Our algorithm was further improved by embedding biological information from the Ontology Fingerprint into the learning stage of the Bayesian network modeling. This was accomplished through the introduction of prior distributions for the variables. The seamless integration of prior knowledge into the Bayesian network framework allowed us to construct a cell-type specific signal transduction pathway and to use the pathway to predict novel perturbation outcomes in the DREAM4 competition. The Ontology Fingerprint derived from PubMed literature and biomedical ontology serve as a comprehensive characterization of genes. Compared to current gene annotation, the Ontology Fingerprints were generated by a largely unsupervised method, thus do not need well-annotated corpus which is difficult to assemble. In addition, the enrichment p-value associated with each ontology term in an Ontology Fingerprint can be used as a quantitative measure of biological relevance between genes--a feature that is lacking in current gene annotations. This comprehensive and quantitative characterization of genes works well as prior knowledge in our graph searching strategy. In contrast, commonly used graph searching algorithms, such as genetic algorithms, only rely on a randomized exhaustive search that is not able to utilize useful prior information. This limitation not only makes these algorithms inefficient in searching the plausible model space but also potentially lead to networks that are biologically irrelevant.

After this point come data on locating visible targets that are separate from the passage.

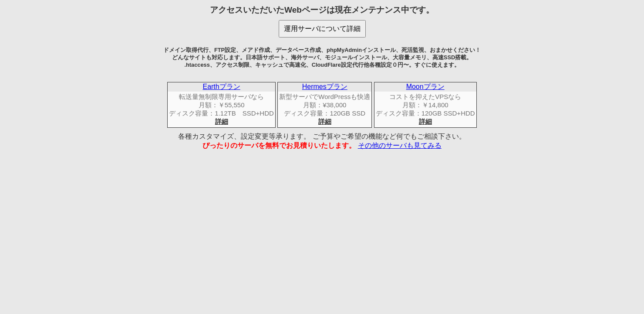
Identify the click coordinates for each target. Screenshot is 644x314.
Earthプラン (221, 86)
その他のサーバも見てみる (400, 145)
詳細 (222, 121)
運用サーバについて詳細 (322, 28)
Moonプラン (425, 86)
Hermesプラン (325, 86)
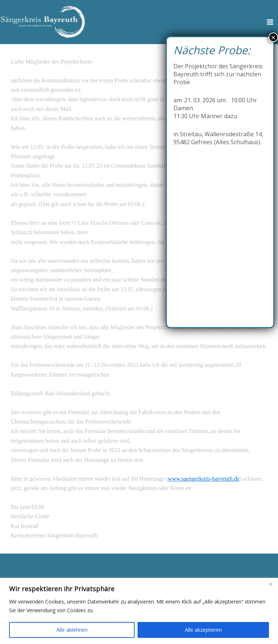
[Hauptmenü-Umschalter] (270, 22)
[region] (139, 611)
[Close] (270, 584)
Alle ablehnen (72, 630)
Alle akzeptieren (203, 630)
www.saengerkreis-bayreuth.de (204, 478)
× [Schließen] (273, 37)
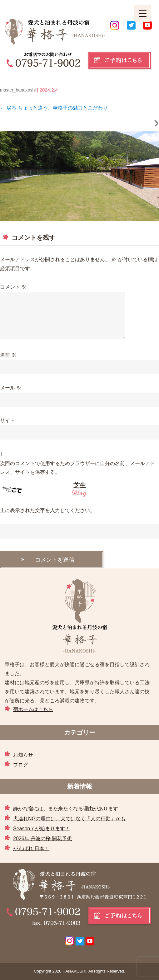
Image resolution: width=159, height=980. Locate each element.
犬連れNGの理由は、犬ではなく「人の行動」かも (69, 819)
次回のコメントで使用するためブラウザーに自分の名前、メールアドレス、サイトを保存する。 (77, 468)
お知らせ (23, 755)
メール (11, 388)
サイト (7, 420)
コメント (13, 287)
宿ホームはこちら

To assess the contribution of the Ontology Fingerprints to Bayesian network learning algorithm, we compared the likelihoods of Bayesian networks iteratively updated with or without the guidance of prior knowledge derived from the Ontology Fingerprints. Starting with the canonical network, we iteratively updated network structure until a fixed number of networks were obtained. The converged likelihood of each network was obtained by Monte Carlo EM algorithm (MCEM) [42]. The likelihoods from Ontology Fingerprint-guided network update were significantly higher than those without the guide (Wilcoxon signed-rank test, p-value = 3.4 × 10^{-2}). In addition, we investigated the performance of Ontology Fingerprint enhanced Bayesian network in eliminating biologically irrelevant relationships from the network. We randomly added edges with similarity scores of zero into the canonical network, and considered the new network as a noisy network. Starting with this noisy network, we performed the same comparison as described above, and the resulting likelihoods from Ontology Fingerprint-guided network update were also significantly higher than the update process without prior knowledge (Wilcoxon signed-rank test, p-value = 1.5 × 10^{-3}). Furthermore, the network update with prior knowledge successfully identified and eliminated noisy edges quickly at the first several iterations. These results demonstrated that integrating the Ontology Fingerprint as prior knowledge can speed up the convergence of likelihood, resulting in the increased efficiency of both identifying optimal network structure and retaining biological meaningful connections in the final network.

In addition to prior knowledge, our approach also employed the LASSO technique [46] to select a plausible model in a data driven manner. LASSO is one of the regularization algorithms originally proposed for linear regression models, and has become a popular model shrinkage and selection method. The LASSO method combines shrinkage and model selection by automatically setting certain regression coefficients to zero [63]. This approach effectively deleted certain candidate edges between signaling molecules, and helped to remove redundant variables to obtain a concise model in the final step.